Community

Tom Owen’s face twists into a grimace when he remembers the stench that once wafted from the old city dump at the corner of present-day Frankfort Avenue and River Road.

Fires would often erupt within the heap, he said, filling the air above nearby homes with the putrid fumes of burning trash.

The mound stood so tall that heavy winds could scatter garbage across The Pointe, a historic neighborhood decimated in the 1937 flood, said Owen, a historian and longtime Louisville Metro Councilman.

These days, the dump is long gone — buried beneath a bank of soil.

What was a swampy stretch of Beargrass Creek bottomland now rises above the city’s floodplain and offers views of Louisville’s growing downtown skyline. And in the coming years, the plot of land will be transformed into a botanical garden, complete with an educational center, conservatory and restaurant.

Botanica renderingCourtesy Botanica

Botanica rendering

The $50 million project is led by nonprofit Botanica. The group plans to develop the project in phases. On Thursday, Botanica hosted a Louisville Metro Council committee to provide an update on the planning and fundraising processes.

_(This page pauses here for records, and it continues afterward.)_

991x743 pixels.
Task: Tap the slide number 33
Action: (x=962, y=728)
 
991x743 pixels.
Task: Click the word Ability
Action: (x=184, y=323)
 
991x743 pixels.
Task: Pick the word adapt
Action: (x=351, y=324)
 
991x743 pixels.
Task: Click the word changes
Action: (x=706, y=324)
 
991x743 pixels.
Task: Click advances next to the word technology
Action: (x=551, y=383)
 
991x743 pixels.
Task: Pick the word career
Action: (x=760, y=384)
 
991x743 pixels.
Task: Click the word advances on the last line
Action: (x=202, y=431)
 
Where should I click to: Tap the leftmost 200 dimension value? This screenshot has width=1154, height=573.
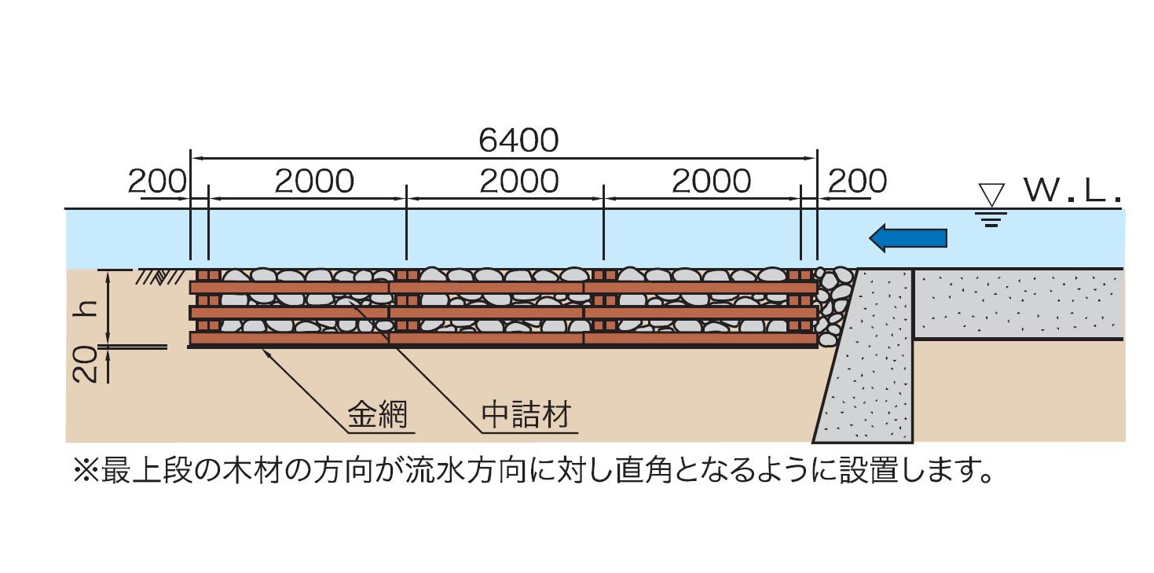pos(157,182)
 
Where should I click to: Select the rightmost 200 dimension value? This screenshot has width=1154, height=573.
pos(857,182)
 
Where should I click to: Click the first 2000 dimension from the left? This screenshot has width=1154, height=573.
pos(314,182)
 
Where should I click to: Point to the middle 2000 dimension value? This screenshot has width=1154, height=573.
pos(518,182)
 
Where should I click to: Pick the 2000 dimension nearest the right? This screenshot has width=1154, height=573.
pos(712,182)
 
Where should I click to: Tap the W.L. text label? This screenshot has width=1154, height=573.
pos(1072,191)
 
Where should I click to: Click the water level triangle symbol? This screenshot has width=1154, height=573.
pos(991,194)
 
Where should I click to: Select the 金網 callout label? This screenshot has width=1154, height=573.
pos(379,414)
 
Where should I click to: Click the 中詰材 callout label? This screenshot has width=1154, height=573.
pos(526,414)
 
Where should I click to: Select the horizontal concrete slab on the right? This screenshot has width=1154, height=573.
pos(1018,304)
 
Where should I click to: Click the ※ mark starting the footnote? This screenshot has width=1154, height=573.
pos(83,471)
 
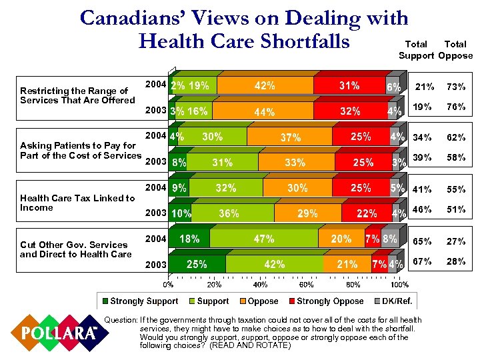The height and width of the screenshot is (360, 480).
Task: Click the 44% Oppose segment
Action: pyautogui.click(x=264, y=112)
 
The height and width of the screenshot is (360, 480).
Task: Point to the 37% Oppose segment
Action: pyautogui.click(x=290, y=138)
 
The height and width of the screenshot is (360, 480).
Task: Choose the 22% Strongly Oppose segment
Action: pyautogui.click(x=366, y=214)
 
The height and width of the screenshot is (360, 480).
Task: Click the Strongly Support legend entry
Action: pyautogui.click(x=139, y=301)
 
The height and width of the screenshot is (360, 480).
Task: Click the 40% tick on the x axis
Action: pyautogui.click(x=261, y=285)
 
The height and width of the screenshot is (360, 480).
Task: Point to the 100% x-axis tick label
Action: pyautogui.click(x=399, y=285)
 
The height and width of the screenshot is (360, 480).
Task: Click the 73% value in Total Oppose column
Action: pyautogui.click(x=456, y=87)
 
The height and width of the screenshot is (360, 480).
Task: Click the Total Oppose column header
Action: pyautogui.click(x=456, y=50)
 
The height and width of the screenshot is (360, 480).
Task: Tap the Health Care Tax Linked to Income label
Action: pyautogui.click(x=77, y=203)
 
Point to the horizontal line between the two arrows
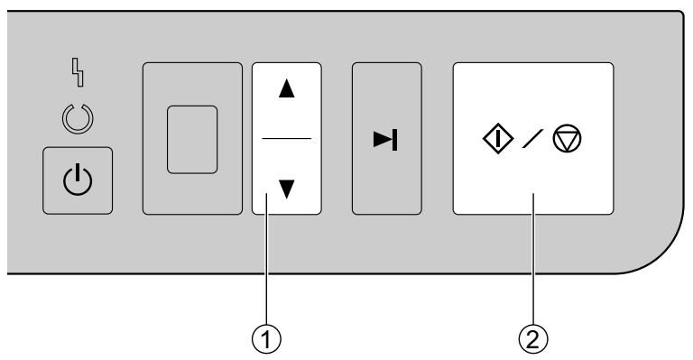point(287,138)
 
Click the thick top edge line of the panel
point(361,12)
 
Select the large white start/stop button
point(532,180)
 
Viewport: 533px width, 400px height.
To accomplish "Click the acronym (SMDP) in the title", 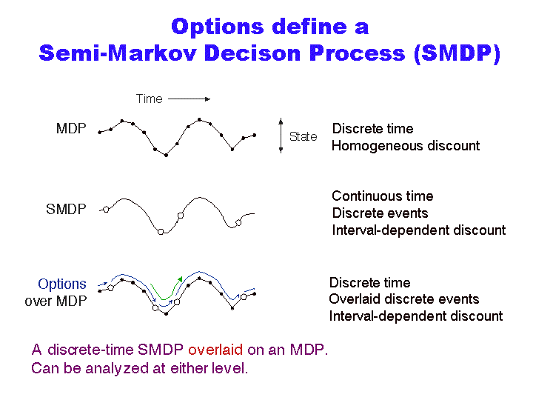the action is pos(457,53).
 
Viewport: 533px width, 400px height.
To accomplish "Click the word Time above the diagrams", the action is pos(150,99).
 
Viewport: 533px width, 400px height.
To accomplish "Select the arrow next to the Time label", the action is pos(190,99).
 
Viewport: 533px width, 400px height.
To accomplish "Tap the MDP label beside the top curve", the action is pos(71,129).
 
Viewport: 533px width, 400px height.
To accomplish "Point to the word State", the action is pos(304,136).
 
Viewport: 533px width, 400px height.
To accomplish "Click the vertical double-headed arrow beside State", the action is pos(281,136).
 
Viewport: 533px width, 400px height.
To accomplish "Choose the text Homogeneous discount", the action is pos(406,146).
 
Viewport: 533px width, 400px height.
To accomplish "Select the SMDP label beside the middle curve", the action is pos(66,209).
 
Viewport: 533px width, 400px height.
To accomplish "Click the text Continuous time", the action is pos(383,196).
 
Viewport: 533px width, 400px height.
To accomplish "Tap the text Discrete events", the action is pos(380,213).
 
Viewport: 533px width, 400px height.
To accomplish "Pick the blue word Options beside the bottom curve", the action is pos(62,284).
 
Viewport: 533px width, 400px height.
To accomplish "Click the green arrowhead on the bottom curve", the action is pos(180,279).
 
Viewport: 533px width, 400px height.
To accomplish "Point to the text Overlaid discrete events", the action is pos(404,299).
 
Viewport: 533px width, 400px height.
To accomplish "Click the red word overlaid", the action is pos(215,350).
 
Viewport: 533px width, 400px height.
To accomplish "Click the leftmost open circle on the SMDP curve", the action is pos(106,210).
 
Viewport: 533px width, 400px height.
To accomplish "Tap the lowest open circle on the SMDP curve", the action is pos(161,232).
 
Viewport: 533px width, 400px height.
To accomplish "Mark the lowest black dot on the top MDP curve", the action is pos(167,155).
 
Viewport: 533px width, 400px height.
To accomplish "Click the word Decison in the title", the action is pos(252,53).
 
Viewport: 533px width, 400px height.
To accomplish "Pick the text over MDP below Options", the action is pos(56,301).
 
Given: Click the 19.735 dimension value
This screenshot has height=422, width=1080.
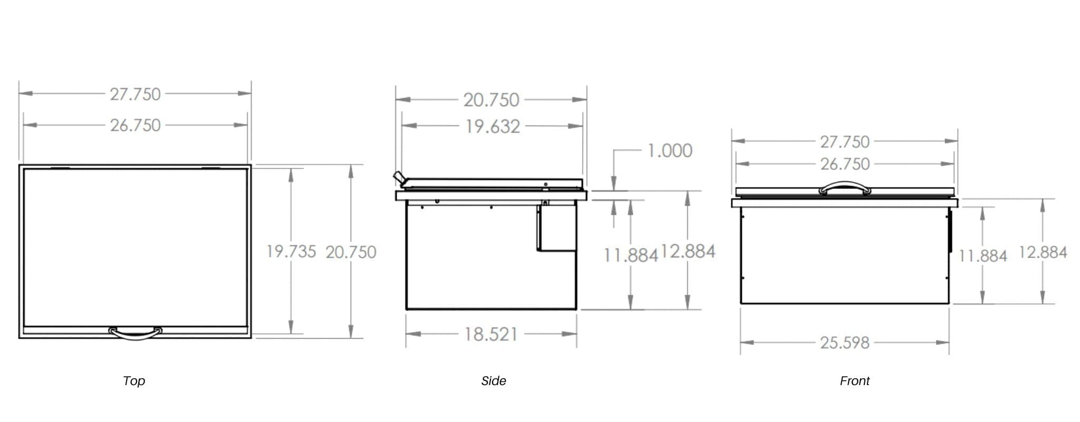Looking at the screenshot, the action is [291, 252].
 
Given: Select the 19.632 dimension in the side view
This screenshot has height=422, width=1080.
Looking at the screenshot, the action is [492, 127].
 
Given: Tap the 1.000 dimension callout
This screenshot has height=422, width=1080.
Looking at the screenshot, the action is [670, 151].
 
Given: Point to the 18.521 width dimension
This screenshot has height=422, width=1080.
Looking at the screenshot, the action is [491, 334].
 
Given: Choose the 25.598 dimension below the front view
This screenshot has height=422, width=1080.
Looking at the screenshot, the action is [844, 343].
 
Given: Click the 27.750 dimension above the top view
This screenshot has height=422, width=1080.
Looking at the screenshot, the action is [135, 94].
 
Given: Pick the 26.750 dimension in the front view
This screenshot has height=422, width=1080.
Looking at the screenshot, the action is [845, 164].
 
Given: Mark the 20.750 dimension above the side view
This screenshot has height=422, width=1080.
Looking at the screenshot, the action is [491, 100].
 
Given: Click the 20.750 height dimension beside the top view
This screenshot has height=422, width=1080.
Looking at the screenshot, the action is [351, 252].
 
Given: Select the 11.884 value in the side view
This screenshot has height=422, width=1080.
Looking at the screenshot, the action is [631, 256].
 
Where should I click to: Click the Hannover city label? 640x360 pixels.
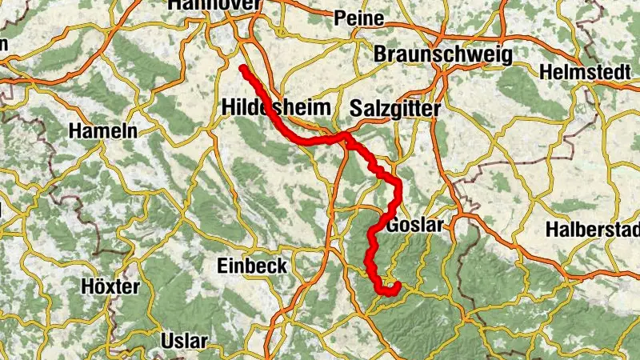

The group conducted a handful of environmental tests on the site to ensure it’s ready for reuse, said Kasey Maier, director of program development for Botanica. She said the group plans to break ground next year on the first phase of development, which is set to become an educational and event space with room for up to 250 people.

The cost of the first phase will be about $4.2 million. To date, the group has raised about $3.6 million.

The plot of land is currently owned by Metro government. Maier said Botanica has entered into a lease agreement with the city and will purchase the 23-acre site for $1 in about six months.

Maier said Louisville needs this project for its cultural draw. She said the botanical gardens would attract scores of visitors due to its proximity to downtown, Waterfront Park and neighborhoods like Clifton, Butchertown and NuLu.

A weekend festival is planned to help raise more funds; it is planned for Saturday and will include bluegrass music and beer.

The completion of the project is seen as a key component of a larger effort to connect River Road with the nearby Clifton and Irish Hill neighborhoods, said councilman Bill Hollander, who represents the area.

Funding has already been set aside to examine efforts to improve the streetscape along Frankfort Avenue between River Road and Pope Street, Hollander said. He plans call for a sidewalk along the stretch of road where currently one does not exist.

“You have a lot of people from Clifton, Crescent Hill, Butchertown walking to the river in, really, pretty unsafe conditions,” he said. “We hope to improve that.”

Efforts are also underway to examine a potential connection of multi-use paths along Beargrass Creek. One path currently begins near Cherokee Park and ends in Irish Hill, while another begins in Butchertown and ends on River Road.

And while Hollander praised the botanical gardens project as a way to “fill in a missing link” along Frankfort Avenue, he boasts more about the project’s potential to bring more attention to the often neglected Beargrass Creek.

“If people see the creek, we’re going to improve the creek,” Hollander said. “We hide it way too much, nobody knows it’s there, we don’t treat it very well.”

Jacob Ryan is a reporter for the Kentucky Center for Investigative Reporting.